++++ Supplied entries ++++

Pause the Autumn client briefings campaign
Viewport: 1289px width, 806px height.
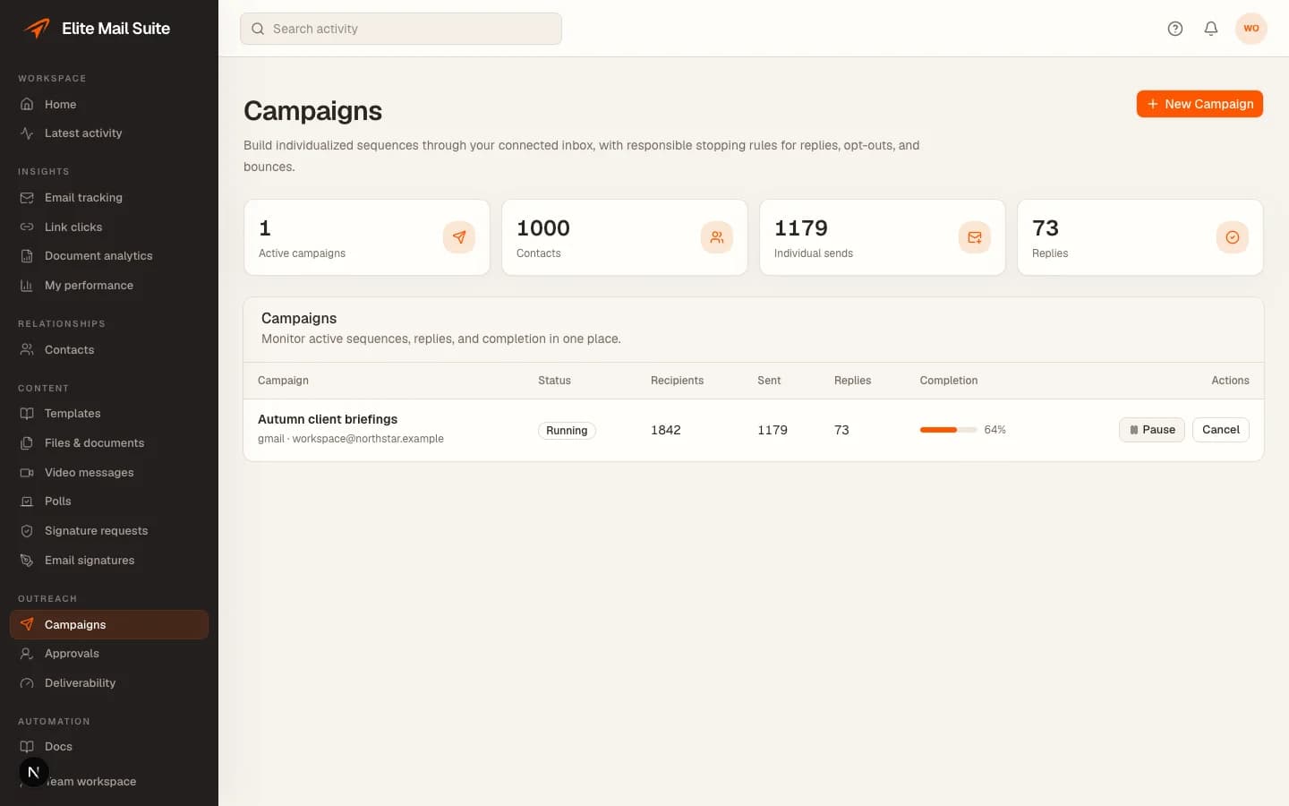pos(1152,430)
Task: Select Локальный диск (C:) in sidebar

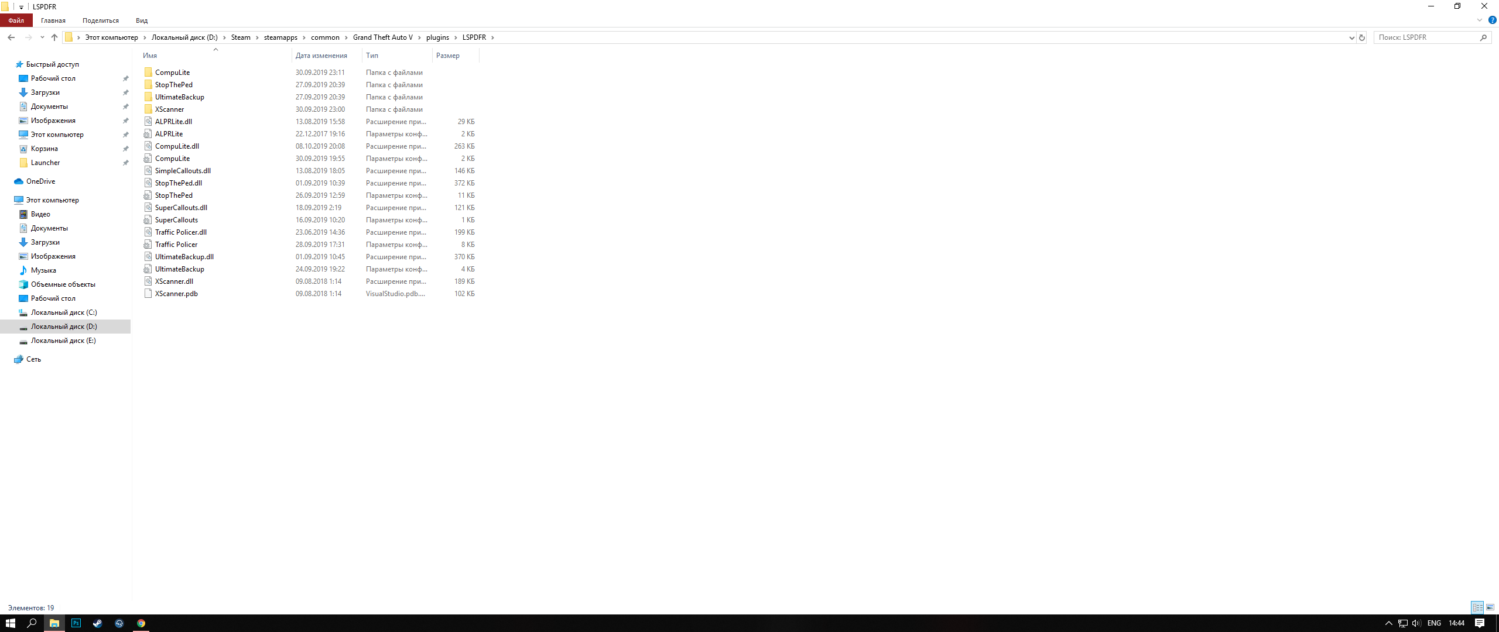Action: click(x=64, y=312)
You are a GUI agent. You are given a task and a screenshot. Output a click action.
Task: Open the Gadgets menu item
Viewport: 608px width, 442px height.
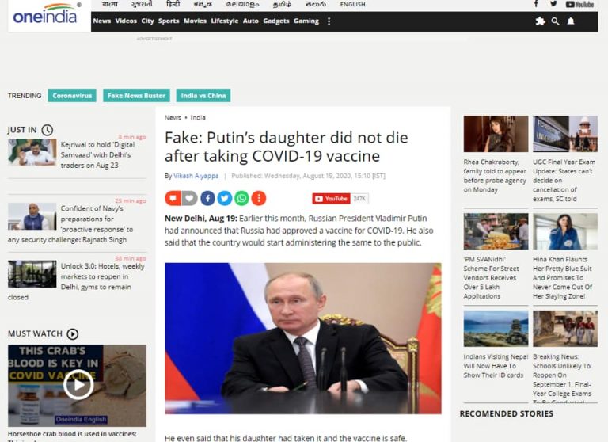(x=276, y=21)
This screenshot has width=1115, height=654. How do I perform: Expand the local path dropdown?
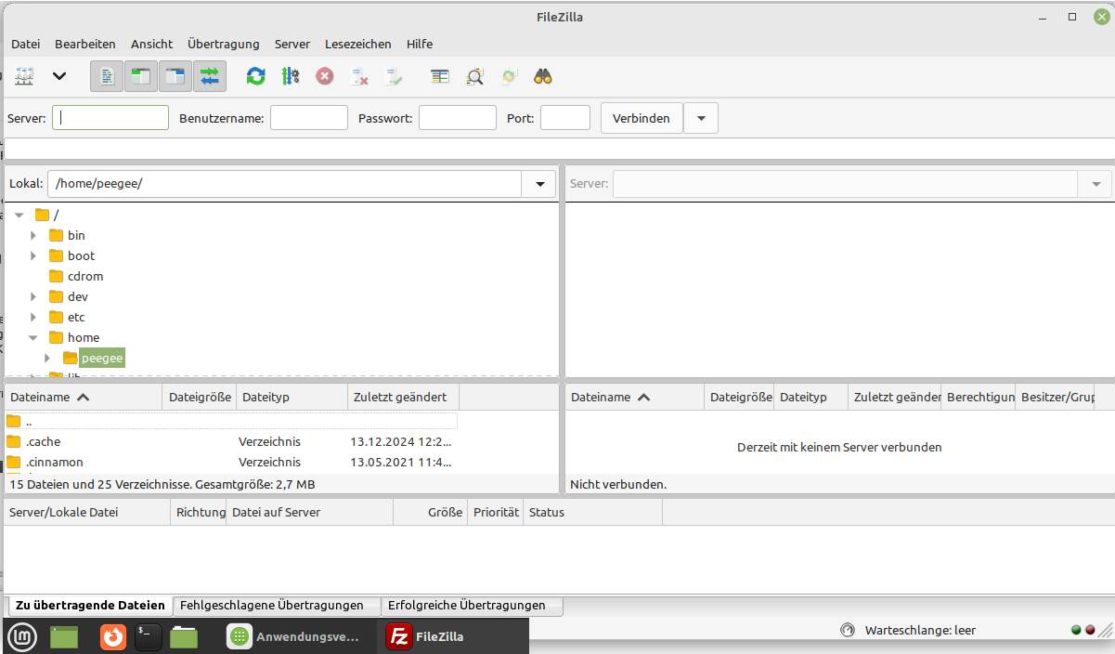point(539,184)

++++

→ Stated goal:
Can you change "Viewport" to "Screen size" throughout the records and write all their lines out again with nothing else altered, leaving out the pictures?

→ Written solution:
Pause the Autumn client briefings campaign
Screen size: 1289px width, 806px height.
pos(1152,430)
Task: Select Локальный диск (C:) in sidebar

Action: click(x=64, y=312)
You are a GUI agent. You are given a task and a screenshot. Output a click action.
Task: Open the Gadgets menu item
Screen size: 608px width, 442px height.
(x=276, y=21)
This screenshot has width=1115, height=654. How do I perform: Expand the local path dropdown?
point(539,184)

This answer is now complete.